Nothing but the lines from the start of the entries through the line holding "[option] (161, 557)" is to be repeated, exactly and with pictures excluded.
BEGIN INFORMATION SUPPLIED
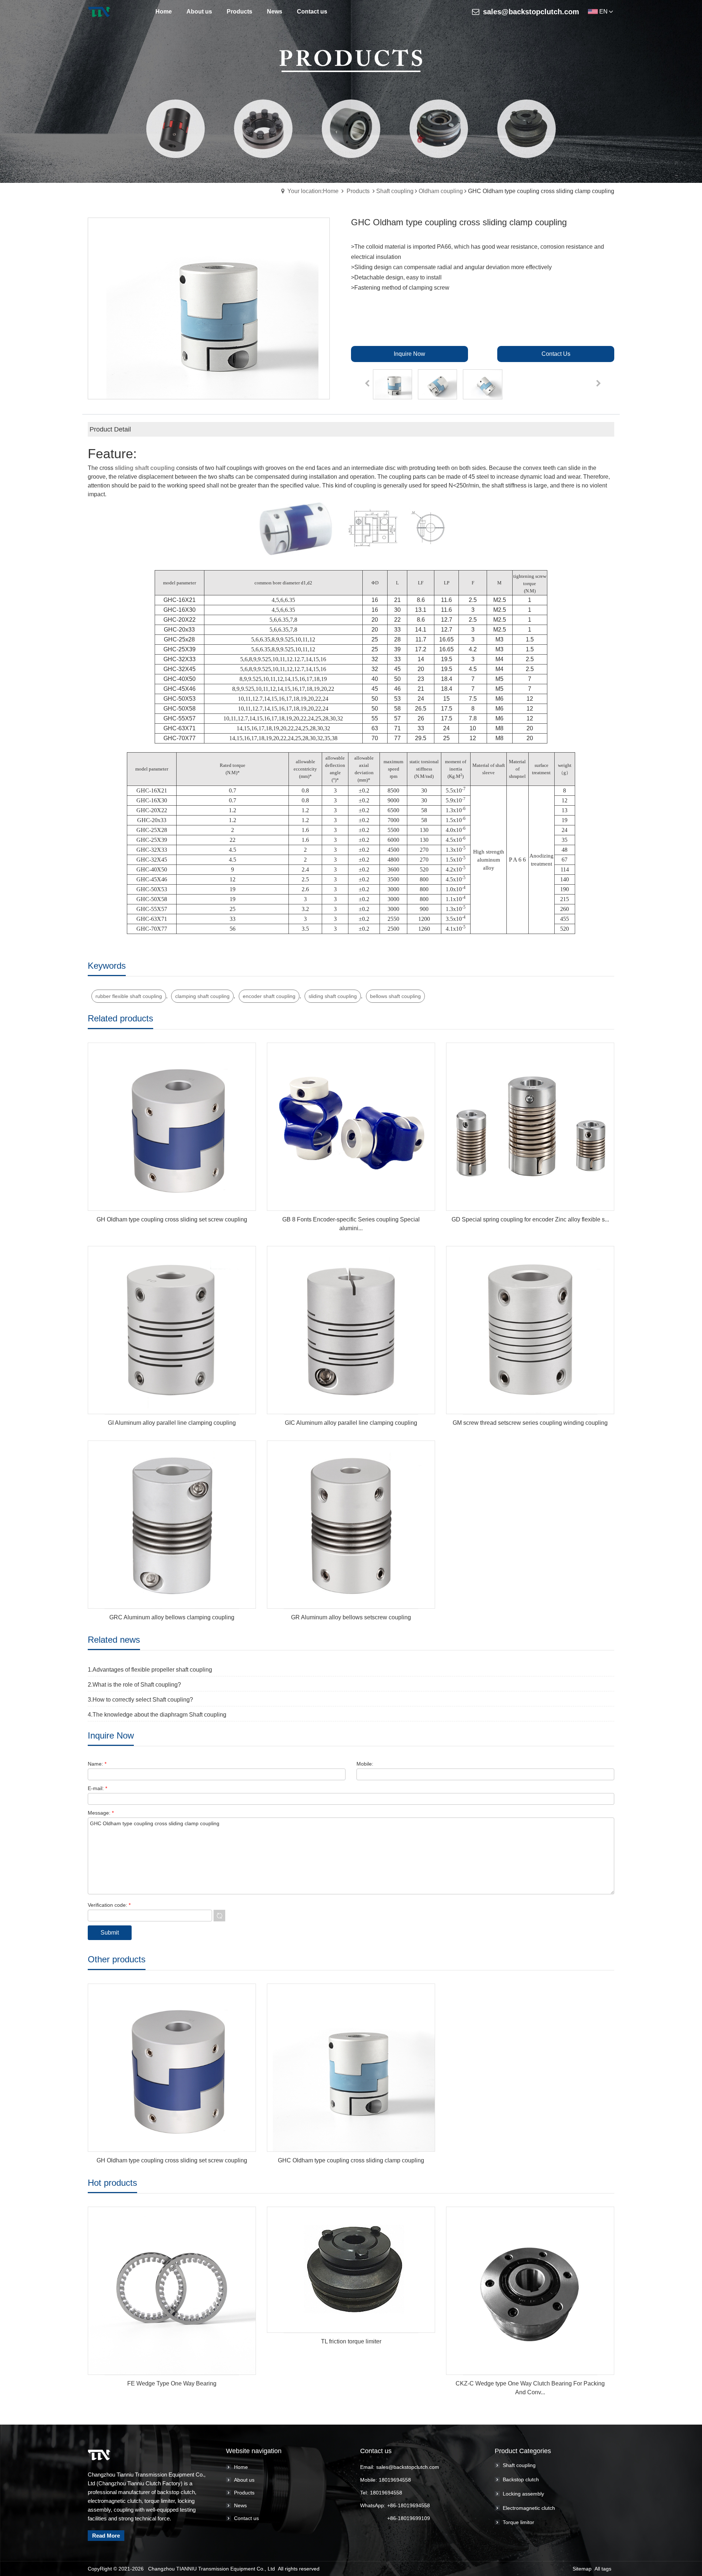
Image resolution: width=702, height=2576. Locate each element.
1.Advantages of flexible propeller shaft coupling (150, 1670)
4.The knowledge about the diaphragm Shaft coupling (157, 1714)
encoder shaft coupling (269, 996)
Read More (106, 2535)
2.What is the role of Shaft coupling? (134, 1684)
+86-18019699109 (408, 2518)
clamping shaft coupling (202, 996)
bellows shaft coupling (395, 996)
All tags (603, 2569)
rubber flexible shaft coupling (128, 996)
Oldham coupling (441, 191)
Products (358, 191)
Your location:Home (313, 191)
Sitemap (582, 2569)
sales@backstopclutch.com (531, 12)
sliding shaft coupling (333, 996)
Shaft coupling (395, 191)
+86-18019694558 (408, 2505)
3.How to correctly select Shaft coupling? (140, 1699)
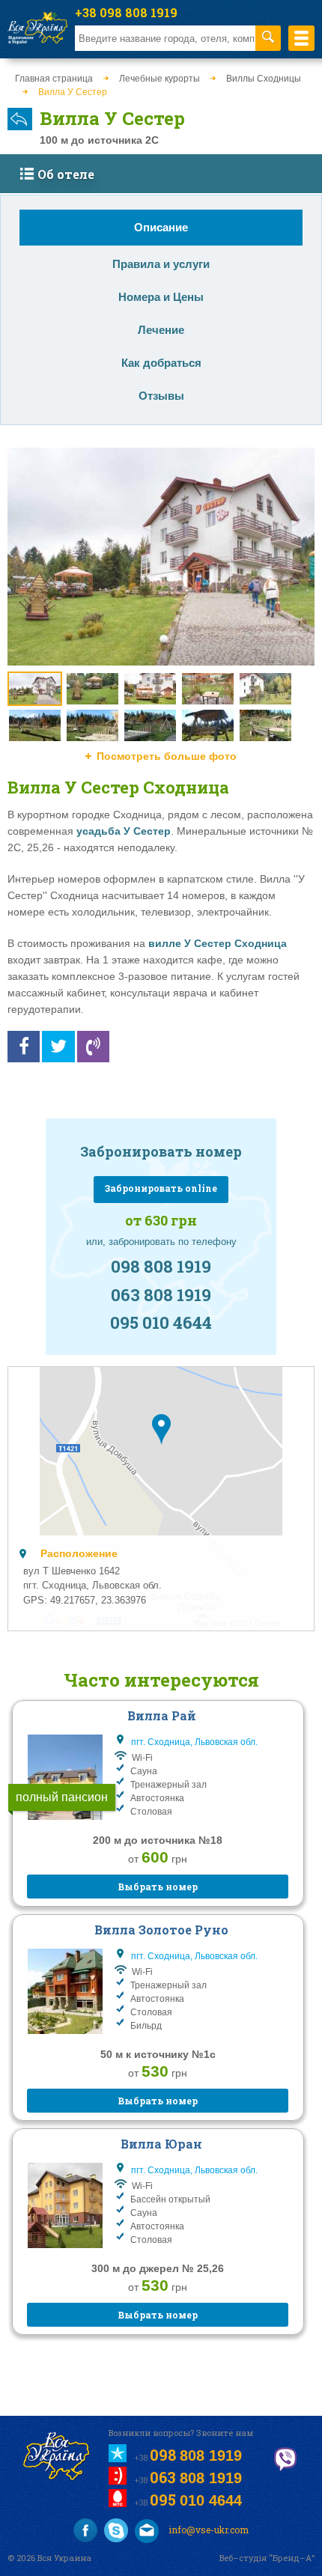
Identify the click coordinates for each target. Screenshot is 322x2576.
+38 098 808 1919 (126, 12)
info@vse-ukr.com (207, 2530)
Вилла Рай (161, 1715)
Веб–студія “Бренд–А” (267, 2557)
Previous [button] (22, 639)
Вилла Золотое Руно (161, 1929)
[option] (161, 557)
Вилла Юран (161, 2144)
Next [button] (299, 639)
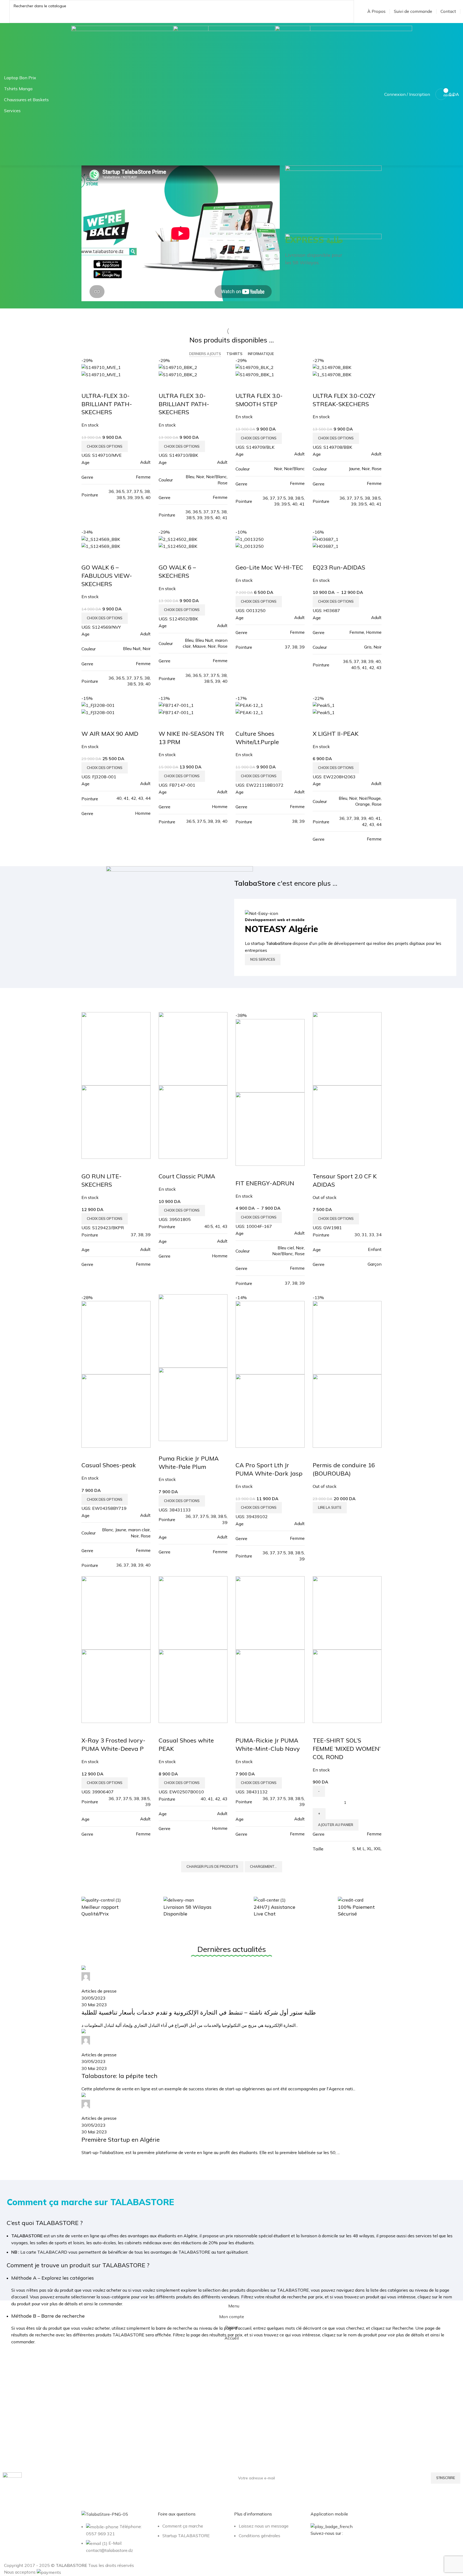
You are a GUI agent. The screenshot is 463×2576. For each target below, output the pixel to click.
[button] (336, 1825)
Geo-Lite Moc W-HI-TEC (269, 567)
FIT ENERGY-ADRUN (265, 1183)
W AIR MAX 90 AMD (109, 733)
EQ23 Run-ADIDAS (339, 567)
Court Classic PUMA (187, 1176)
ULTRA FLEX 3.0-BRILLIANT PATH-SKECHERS (184, 404)
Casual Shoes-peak (108, 1465)
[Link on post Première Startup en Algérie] (231, 2060)
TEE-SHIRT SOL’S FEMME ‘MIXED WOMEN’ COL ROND (346, 1749)
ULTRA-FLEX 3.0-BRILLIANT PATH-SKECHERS (106, 404)
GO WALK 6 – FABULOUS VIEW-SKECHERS (106, 576)
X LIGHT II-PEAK (336, 733)
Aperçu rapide (88, 385)
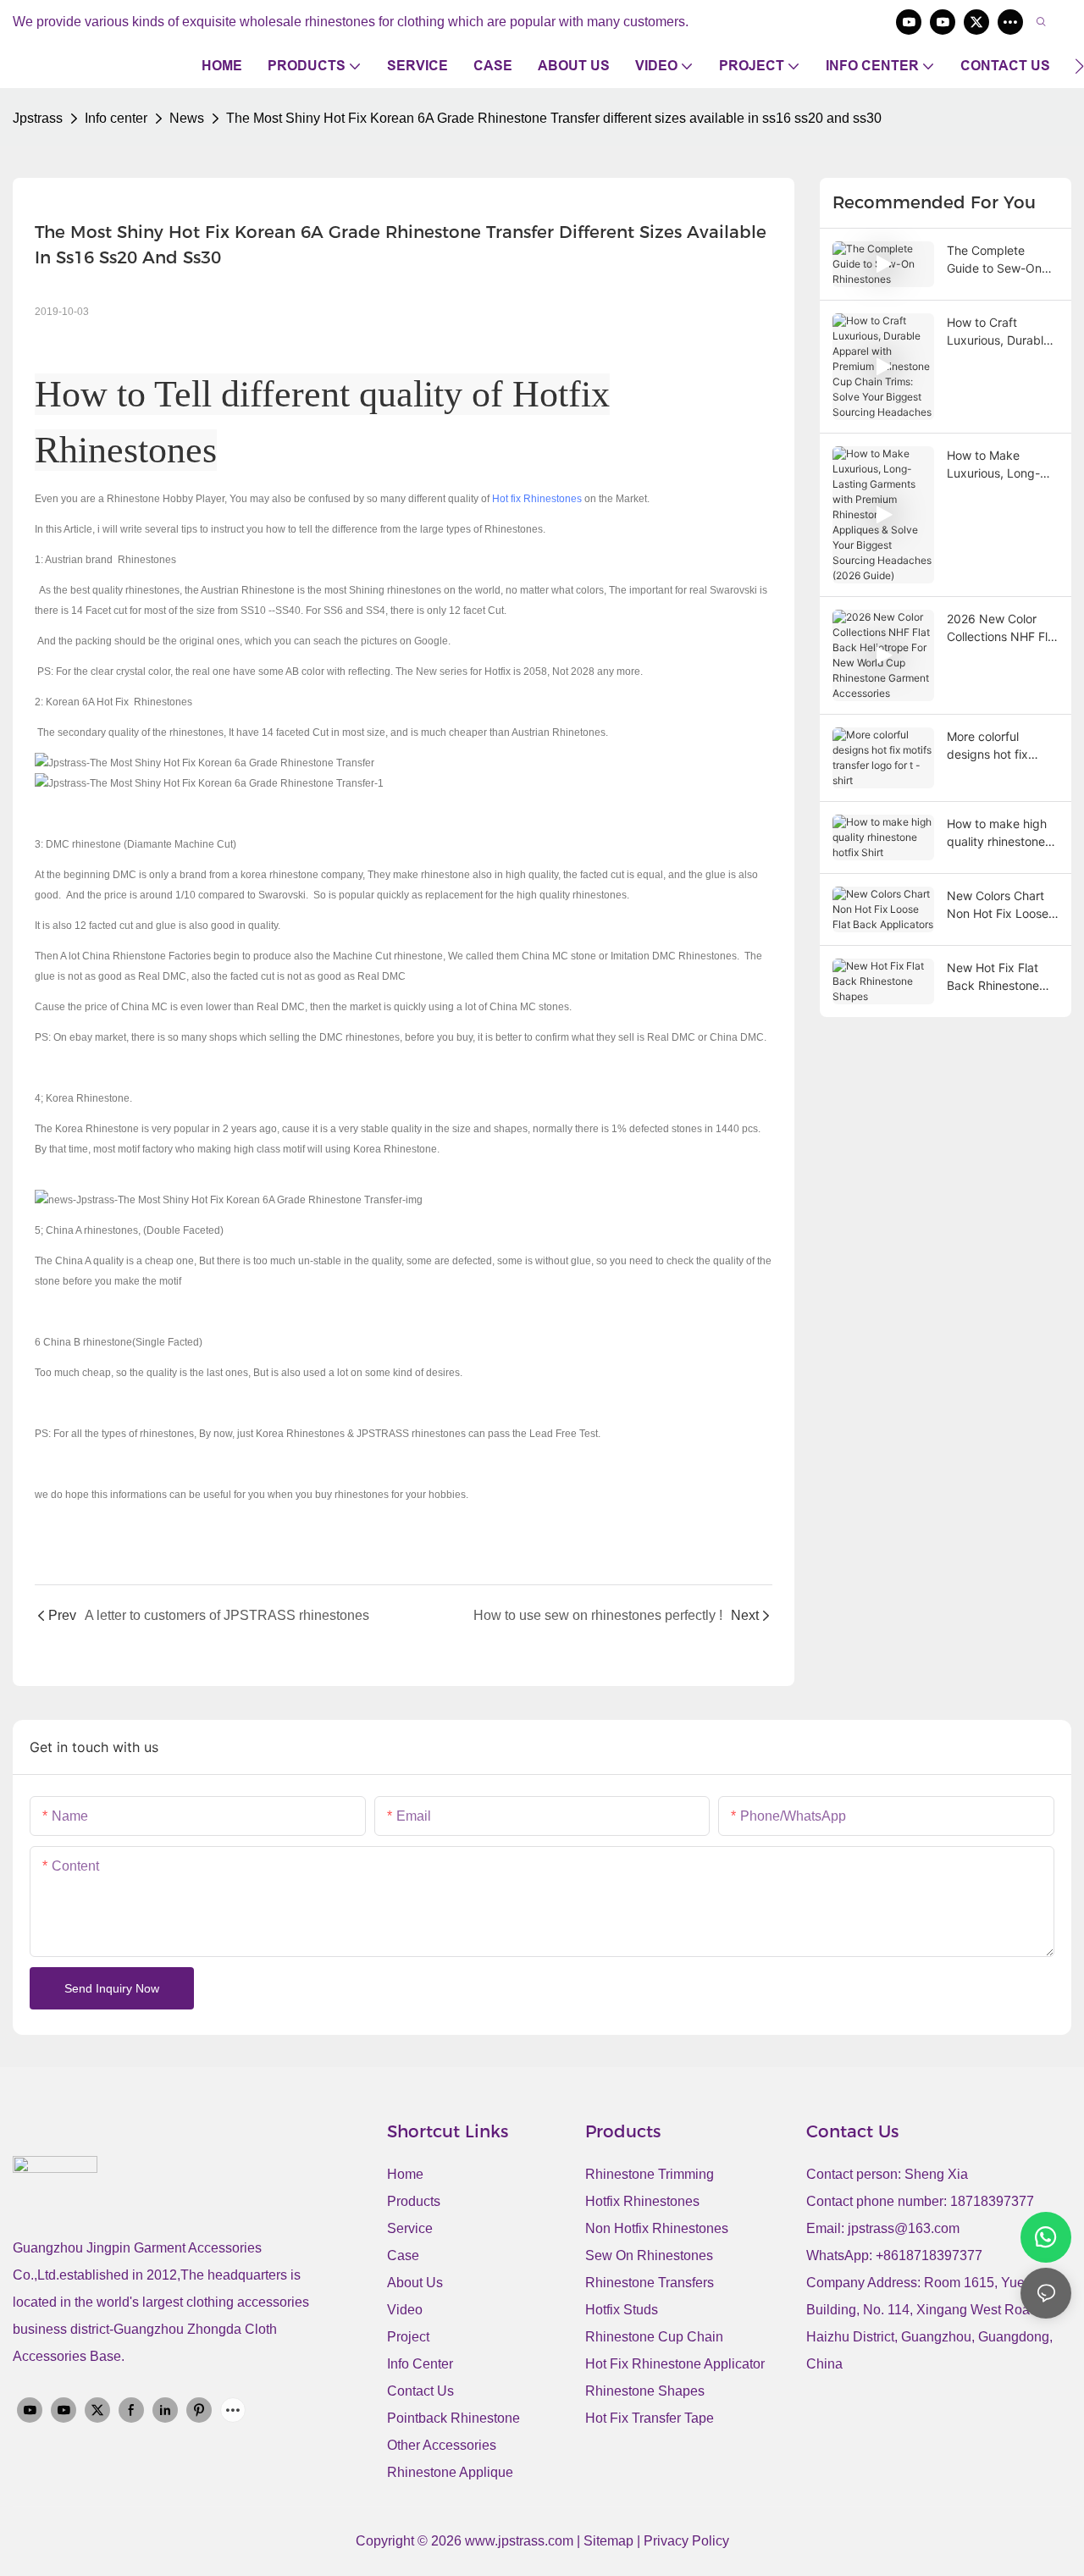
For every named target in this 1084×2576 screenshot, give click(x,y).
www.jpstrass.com (519, 2541)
END INFORMATION SUPPLIED
**ANSWER SECTION:**
Image resolution: width=702, height=2576. Locate each element.
1.Advantages of flexible propeller shaft coupling (150, 1670)
4.The knowledge about the diaphragm Shaft coupling (157, 1714)
encoder shaft coupling (269, 996)
Read More (106, 2535)
2.What is the role of Shaft coupling? (134, 1684)
+86-18019699109 (408, 2518)
clamping shaft coupling (202, 996)
bellows shaft coupling (395, 996)
All tags (603, 2569)
rubber flexible shaft coupling (128, 996)
Oldham coupling (441, 191)
Products (358, 191)
Your location:Home (313, 191)
Sitemap (582, 2569)
sales@backstopclutch.com (531, 12)
sliding shaft coupling (333, 996)
Shaft coupling (395, 191)
+86-18019694558 (408, 2505)
3.How to correctly select Shaft coupling? (140, 1699)
Identify the click coordinates for each target. Screenshot is 322x2576.
+38 098 808 1919 (126, 12)
info@vse-ukr.com (207, 2530)
Вилла Рай (161, 1715)
Веб–студія “Бренд–А” (267, 2557)
Previous [button] (22, 639)
Вилла Золотое Руно (161, 1929)
[option] (161, 557)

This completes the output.